Les secteurs administratifs et ministériels s’attachent, quant à eux, à défendre une problématique de gestion des flux migratoires principalement déterminée par le « paradigme de la trace » [7], lequel s’inscrit dans l’histoire longue des répertoires d’action publique construits à l’encontre des individus susceptibles de désaffiliation [8]. Quoique cette problématique soit propre, au regard de sa genèse, aux secteurs coercitifs de l’Etat, elle n’en demeure pas moins matricielle pour les ministères qui auront ensuite la charge de la régulation de l’immigration, à l’instar du Ministère du Travail après 1906.

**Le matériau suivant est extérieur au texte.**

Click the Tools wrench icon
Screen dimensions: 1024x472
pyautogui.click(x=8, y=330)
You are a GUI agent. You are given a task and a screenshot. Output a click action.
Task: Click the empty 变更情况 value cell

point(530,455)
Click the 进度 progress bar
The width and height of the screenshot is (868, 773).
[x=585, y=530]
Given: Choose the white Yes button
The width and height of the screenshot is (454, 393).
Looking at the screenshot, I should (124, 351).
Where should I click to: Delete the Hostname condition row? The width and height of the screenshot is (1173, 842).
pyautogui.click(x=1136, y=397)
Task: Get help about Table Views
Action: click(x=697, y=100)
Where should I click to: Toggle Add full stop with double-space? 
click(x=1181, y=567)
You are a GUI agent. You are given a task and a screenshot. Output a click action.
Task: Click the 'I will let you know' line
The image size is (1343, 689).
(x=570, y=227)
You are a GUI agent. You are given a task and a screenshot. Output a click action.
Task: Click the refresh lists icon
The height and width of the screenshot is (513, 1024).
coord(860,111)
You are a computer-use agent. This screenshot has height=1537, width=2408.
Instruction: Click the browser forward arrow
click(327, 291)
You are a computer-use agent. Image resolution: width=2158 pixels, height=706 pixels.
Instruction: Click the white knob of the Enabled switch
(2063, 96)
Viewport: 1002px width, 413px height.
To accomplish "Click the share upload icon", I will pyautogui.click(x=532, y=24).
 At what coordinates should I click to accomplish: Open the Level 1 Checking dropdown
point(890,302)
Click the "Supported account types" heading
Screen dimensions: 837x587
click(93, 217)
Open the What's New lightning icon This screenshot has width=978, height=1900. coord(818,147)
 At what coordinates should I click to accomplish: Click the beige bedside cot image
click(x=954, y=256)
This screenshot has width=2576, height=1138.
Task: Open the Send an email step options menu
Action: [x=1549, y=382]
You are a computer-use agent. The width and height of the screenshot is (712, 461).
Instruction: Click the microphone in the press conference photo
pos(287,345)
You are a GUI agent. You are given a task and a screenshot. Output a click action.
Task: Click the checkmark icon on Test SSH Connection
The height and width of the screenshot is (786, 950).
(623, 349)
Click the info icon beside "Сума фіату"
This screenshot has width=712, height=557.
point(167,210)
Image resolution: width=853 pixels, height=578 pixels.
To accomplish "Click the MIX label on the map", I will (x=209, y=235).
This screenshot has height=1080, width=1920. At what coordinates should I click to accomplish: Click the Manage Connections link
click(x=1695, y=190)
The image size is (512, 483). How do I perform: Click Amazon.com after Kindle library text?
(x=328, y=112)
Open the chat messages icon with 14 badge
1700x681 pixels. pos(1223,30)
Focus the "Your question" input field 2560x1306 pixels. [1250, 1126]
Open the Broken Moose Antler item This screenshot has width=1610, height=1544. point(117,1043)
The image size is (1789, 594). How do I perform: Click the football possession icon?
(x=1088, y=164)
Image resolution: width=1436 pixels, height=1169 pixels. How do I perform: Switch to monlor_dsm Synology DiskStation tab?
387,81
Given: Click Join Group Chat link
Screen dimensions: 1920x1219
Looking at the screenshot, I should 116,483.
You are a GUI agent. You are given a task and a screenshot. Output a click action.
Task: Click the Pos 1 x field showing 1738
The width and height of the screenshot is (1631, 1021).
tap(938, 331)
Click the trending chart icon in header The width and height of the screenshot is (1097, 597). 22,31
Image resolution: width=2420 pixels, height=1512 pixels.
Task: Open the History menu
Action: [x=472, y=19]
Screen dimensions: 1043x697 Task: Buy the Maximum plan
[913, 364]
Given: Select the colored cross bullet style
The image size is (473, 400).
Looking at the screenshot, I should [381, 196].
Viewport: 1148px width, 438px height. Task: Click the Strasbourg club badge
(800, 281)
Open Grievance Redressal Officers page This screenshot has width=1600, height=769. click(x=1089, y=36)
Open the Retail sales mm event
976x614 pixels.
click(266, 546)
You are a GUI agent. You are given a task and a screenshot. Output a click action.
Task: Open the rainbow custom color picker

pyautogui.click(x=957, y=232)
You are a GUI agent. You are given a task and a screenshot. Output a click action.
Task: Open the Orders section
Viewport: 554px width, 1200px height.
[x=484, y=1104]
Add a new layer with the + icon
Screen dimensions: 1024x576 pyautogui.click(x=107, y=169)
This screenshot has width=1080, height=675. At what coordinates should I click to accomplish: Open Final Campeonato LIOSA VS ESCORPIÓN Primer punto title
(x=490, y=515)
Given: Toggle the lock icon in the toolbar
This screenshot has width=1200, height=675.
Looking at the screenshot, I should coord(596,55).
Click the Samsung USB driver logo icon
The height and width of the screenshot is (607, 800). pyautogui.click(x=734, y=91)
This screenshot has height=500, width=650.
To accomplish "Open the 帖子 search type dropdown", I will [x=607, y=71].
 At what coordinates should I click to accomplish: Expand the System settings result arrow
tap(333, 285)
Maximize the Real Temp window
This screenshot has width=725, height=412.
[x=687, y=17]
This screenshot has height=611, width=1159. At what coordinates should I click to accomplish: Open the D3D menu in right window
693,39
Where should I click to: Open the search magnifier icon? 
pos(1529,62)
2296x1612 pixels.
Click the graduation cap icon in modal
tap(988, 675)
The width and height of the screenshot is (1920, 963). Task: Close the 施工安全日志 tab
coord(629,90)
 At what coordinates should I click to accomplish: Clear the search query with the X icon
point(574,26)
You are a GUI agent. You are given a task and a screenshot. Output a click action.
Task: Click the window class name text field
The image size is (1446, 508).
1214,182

Tous les protagonistes de ces problématiques ont en commun de devoir compter avec, d’un côté, la politisation internationaliste portée par les fractions révolutionnaires du syndicalisme, qui proclament l’union des travailleurs et leur libre circulation par delà les divisions nationales, et, de l’autre, avec la politisation de la question de la « protection du travail national » [9] et la radicalisation xénophobe, entretenue par les mouvances nationalistes, mais aussi par les prégnantes prises de position journalistiques [10]. Cette politisation est à ce point pressante qu’elle aboutit à la mise sur agenda politique de la question de la protection du travail national. Mais la loi du 8 août 1893 qui en résulte, dite « loi relative au séjour des étrangers en France et à la protection du travail national », ne constitue qu’un affichage politique, qu’une « satisfaction platonique », puisqu’elle ne fait que mettre en œuvre des « mesures de police » [11], selon le traditionnel paradigme de la trace.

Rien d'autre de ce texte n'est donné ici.